### Task item
Your result will be the set of lines with "Sympathy", copied from the material below.

### Data shown
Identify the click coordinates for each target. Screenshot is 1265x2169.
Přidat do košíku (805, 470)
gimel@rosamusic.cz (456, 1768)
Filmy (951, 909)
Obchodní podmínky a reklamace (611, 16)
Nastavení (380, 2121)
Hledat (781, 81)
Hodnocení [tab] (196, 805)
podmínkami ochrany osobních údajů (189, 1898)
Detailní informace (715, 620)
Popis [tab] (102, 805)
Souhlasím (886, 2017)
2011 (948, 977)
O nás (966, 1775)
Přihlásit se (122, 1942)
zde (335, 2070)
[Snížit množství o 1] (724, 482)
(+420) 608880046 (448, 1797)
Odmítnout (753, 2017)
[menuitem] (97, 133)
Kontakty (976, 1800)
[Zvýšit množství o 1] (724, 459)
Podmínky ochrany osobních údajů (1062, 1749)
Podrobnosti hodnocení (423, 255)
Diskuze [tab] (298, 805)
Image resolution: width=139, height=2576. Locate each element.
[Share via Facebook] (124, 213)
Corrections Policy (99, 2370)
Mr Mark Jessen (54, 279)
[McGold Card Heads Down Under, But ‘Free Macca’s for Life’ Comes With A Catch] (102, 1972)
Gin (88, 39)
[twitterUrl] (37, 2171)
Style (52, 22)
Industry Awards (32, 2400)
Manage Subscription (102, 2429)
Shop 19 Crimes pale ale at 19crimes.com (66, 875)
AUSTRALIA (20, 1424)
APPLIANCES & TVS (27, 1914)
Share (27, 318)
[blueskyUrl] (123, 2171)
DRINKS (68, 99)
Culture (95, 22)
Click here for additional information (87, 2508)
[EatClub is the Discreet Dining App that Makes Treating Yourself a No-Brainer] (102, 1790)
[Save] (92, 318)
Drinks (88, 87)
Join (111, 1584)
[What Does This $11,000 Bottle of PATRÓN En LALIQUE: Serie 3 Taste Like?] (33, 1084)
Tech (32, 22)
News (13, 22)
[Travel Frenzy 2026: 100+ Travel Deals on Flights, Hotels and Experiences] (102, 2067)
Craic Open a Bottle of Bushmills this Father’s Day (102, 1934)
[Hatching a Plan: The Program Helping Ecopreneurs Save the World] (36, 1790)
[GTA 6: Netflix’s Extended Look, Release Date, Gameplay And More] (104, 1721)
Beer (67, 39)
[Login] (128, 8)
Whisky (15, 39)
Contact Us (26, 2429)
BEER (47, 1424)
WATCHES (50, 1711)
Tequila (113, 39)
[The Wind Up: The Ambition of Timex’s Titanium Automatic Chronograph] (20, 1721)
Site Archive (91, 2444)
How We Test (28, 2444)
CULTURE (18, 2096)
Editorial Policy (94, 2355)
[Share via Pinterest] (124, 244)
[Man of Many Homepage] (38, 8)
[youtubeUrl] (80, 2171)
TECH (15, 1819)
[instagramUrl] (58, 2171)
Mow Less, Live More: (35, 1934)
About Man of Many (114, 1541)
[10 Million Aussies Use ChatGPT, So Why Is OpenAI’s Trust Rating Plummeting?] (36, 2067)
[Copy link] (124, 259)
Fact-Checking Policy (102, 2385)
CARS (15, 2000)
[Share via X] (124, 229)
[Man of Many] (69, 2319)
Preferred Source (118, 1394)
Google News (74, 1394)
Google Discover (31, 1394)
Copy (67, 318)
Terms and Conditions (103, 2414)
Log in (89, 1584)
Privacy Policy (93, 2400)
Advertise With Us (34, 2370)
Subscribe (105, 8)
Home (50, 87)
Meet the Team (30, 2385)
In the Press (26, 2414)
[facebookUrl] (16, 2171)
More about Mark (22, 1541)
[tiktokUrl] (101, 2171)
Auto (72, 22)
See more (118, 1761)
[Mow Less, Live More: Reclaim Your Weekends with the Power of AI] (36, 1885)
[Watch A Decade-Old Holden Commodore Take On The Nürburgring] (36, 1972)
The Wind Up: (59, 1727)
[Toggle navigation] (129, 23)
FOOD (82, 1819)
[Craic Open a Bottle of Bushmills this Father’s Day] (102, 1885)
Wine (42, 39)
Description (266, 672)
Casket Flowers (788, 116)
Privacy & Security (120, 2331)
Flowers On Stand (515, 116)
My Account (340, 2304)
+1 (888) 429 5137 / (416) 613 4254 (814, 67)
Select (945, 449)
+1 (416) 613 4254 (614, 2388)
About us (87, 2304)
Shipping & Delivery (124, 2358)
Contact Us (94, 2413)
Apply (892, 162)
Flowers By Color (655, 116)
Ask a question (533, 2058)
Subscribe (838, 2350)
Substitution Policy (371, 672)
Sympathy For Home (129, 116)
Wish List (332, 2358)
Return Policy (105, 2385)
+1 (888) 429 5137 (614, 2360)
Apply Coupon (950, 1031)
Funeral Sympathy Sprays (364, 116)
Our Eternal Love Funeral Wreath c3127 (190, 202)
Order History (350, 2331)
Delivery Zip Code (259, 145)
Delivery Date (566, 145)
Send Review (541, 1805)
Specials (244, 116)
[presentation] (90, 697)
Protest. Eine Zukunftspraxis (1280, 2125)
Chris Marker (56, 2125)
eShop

### Response to the exercise
Sympathy For Home (129, 116)
Funeral Sympathy Sprays (364, 116)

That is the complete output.